» What you need to do:
(1) In the forum post on theodicy, how many fallacies do Madden and Hare claim John Hick commits?
(2) Continue the forum post on Madden and Hare's counter to John Hick, starting after its final sentence.

-- Document segment follows --

Postby iambiguous » Tue May 11, 2021 5:03 pm

Philosophy of Religion
Chapter 6. The Problem of Evil
Section 4. Theodicy

Madden and Hare: Counter to John Hick

These two philosophers argue against the position of Hick. They claim that Hick commits three fallacies:

All or Nothing fallacy---but, there could be an intermediary position between being free and being robots (puppets)


Okay, but how is that then reconciled with those who claim that their own God is omniscient? It would seem [to me] to be the theological equivalent of peacegirl's free will/no free will frame of mind on her determinism thread.

It could be worse – but, it could be better


Better or worse than what? We'll need a context of course. And God knows what that might be.


Slippery slope (if the world were perfect, humans would need to be robots)...but, the existence of limits is possible (freedom within limits)


You know, whatever that means given a particular set of circumstances. Unless, of course, we really do live in a wholly determined universe. Then all of this terrible pain and suffering derived from a loving, just and merciful God is merely a manifestation of whatever nature compels me, you, all of us to think it is.

-- Document segment concluded --
-- Record extracts follows --

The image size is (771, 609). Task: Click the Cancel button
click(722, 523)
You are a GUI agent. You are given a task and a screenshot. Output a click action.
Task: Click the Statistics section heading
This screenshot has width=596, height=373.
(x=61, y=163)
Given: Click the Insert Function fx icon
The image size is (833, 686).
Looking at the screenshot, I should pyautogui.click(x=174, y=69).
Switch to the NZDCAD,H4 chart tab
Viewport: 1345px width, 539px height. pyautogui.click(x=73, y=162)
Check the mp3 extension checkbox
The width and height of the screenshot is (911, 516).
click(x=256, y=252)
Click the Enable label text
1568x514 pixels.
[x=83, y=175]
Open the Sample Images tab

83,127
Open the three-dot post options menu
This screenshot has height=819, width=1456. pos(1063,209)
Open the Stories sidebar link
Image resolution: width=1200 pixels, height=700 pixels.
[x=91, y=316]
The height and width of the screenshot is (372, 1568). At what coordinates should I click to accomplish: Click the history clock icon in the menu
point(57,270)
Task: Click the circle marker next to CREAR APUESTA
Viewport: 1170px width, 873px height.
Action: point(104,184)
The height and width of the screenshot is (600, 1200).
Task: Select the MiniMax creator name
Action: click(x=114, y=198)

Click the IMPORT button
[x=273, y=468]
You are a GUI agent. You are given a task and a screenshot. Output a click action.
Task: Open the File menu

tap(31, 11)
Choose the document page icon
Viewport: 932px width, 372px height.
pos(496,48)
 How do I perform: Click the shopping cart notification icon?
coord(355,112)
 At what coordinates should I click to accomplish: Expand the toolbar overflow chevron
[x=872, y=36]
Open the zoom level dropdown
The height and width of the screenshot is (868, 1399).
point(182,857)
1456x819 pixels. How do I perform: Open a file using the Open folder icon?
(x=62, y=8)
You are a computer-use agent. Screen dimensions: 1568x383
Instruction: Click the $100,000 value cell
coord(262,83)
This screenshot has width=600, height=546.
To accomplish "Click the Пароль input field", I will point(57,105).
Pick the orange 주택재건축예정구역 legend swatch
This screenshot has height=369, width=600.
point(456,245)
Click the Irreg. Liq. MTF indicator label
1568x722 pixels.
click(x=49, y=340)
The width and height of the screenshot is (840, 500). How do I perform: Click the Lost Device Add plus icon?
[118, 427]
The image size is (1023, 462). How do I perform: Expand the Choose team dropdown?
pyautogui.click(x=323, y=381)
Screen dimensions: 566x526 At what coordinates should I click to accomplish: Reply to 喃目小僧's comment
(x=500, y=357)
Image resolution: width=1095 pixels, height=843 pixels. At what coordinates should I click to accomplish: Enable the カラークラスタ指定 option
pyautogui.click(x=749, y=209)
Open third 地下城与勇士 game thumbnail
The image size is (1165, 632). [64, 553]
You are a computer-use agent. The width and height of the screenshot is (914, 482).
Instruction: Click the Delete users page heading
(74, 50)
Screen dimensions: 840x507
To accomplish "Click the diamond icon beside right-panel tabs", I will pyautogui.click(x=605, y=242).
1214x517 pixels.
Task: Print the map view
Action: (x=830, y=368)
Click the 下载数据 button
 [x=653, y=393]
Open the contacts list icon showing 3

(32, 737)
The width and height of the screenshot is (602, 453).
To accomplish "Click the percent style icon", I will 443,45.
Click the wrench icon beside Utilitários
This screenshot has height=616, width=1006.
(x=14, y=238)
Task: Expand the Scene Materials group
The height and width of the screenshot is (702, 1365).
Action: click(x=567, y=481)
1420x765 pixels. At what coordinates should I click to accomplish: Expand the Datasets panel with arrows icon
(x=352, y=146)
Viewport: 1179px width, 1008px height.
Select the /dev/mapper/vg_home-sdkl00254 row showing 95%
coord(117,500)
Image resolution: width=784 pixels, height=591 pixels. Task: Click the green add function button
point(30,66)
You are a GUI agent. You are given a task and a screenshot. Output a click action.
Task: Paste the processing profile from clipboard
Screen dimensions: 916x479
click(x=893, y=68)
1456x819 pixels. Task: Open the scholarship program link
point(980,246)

-- Record extracts concluded --

» Solved tasks:
(1) Three.

(2)
They claim that it is possible that there could be a universe created by a deity that could have creatures of free will who do not choose evil. God could have chosen not to permit those humans to be conceived that god knew in advance of their conception would use their free will to choose and to do evil. The deity, God, might permit only those fetuses to develop that creator deity, God, knew in advance would lead to the birth and life of basically good person who would avoid choosing to do evil.


Here of course we are in sim world, dream world, Matrix world territory. Anything able to be "thought up" in our heads is possible to explain "evil"/evil merely by claiming something -- anything -- explains it. And not just the fantastic claims above. Here at ILP we've had any number members over the years who have offered us their own fantastic theological/philosophical assumptions/theories about every possible thing under the sun.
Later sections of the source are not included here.